Елена Михалкова - Водоворот чужих желаний
Марья Авдотьевна отшатнулась, перекрестилась. Пашка хотел что-то добавить, но только сглотнул и бросился бежать прочь. Вслед ему по селу раздался лай перебуженных собак.
Старуха положила фигурку на перила, открыла дверь в сени и чуть не вскрикнула, когда навстречу ей подалась белая фигура.
– Свет ясный, Олег Борисович! – покачала она головой, узнав в фигуре собственного жильца в белой пижаме. – Испугал меня! Никак Пашка, прохвост, разбудил?
– Я сам проснулся, – улыбнулся Вотчин. – Мария Авдотьевна, что это у вас? – Он показал на деревянную русалку, освещенную лучами утреннего солнца. – Интересная вещица…
– Интересная – так возьми себе. Я ее сыну Буравиной подарила, да он, видать, соврал, что непьющий. Прибежал с утра, нес ахинею всякую… В общем, не в себе парень, сразу видать.
Олег Борисович, слышавший разговор хозяйки с гостем, покивал и вежливо улыбнулся:
– Неужели можно взять? Разрешаете? Я ведь ее в Москву увезу.
– Увози, милый, увози! Зачем она мне? Вишь, порадовать людей хотела, так и то не ко двору пришелся мой подарок.
И, ворча, Марья Авдотьевна уковыляла в дом.
Вотчин протянул руку к русалке и замер – ему показалось, что фигурка пошевелилась. Но тут же понял, что по скульптуре пробежала тень от листвы, тронутой ветром. Он осторожно взял русалку и внимательно осмотрел, ища инициалы мастера.
– Любопытно, любопытно, – проговорил он наконец, не отрывая взгляда от фигурки. Казалось, она тоже смотрит на него, изучает. – Значит, загадал желание, и оно исполнилось…
Прагматичному Олегу Борисовичу отчего-то стало не по себе. Он слышал голос утреннего хозяйкиного гостя, и ему показалось, что парень был трезв.

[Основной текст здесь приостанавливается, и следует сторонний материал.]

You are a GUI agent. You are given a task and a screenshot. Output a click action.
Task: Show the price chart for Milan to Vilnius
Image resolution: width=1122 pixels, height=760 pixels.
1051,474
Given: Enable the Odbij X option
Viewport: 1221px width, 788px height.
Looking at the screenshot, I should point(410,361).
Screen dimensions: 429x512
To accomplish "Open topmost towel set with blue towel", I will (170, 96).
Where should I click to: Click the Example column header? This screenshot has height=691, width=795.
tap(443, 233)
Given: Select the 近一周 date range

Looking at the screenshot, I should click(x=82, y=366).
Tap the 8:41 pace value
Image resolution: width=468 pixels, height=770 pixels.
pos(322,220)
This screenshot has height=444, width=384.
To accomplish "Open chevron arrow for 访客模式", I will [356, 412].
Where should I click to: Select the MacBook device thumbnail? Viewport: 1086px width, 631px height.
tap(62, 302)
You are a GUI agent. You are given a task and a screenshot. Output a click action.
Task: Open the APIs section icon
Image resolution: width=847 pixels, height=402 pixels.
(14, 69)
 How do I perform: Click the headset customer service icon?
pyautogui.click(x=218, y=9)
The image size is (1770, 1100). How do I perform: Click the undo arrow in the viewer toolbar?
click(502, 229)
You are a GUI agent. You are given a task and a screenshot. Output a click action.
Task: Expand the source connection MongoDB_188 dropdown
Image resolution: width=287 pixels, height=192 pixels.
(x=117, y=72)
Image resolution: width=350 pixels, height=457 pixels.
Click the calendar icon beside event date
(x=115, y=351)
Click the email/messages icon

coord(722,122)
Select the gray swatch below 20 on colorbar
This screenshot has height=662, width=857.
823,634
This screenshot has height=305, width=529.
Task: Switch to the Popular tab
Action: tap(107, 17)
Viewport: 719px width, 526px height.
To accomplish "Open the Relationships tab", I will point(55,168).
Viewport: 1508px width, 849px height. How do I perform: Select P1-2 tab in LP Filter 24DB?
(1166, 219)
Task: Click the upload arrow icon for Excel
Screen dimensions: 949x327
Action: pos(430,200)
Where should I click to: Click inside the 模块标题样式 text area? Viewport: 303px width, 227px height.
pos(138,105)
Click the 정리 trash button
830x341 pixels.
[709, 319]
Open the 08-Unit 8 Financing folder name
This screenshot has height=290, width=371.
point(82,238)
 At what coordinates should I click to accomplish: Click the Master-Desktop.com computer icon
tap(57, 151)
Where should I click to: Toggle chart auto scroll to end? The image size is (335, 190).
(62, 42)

«Надо узнать, откуда у старухи такая странная вещь».
Буравин возвращался домой, думая, что все произошедшее нужно выкинуть из головы, как страшный сон. Он так старательно уговаривал себя, что на подходе к своему селу ему и впрямь стало казаться, что он все придумал – и вчерашнюю встречу с братьями, и собственный крик на пыльной дороге, и возвращение домой, и даже мать, причитавшую на весь дом. А главное – русалку. Пугающую его деревянную куклу с пустыми глазницами, невесть откуда появившуюся у глупой Марьи Авдотьевны. Только в одном ему не удавалось себя убедить, и возбужденный голос мальчишки по-прежнему звучал у него в ушах, как будто тот стоял рядом: «Парня прирезали возле заводи!»
Не доходя до крайнего дома, Пашка остановился. Сначала ему показалось, что он обознался, но уже в следующую секунду со странным чувством облегчения и ужаса увидел, что нет.
По проселочной дороге навстречу ему шли двое братьев Сковородовых – старший и средний. А за ними, мерзко ухмыляясь Пашке, бежал вдогонку младший, Кирилл.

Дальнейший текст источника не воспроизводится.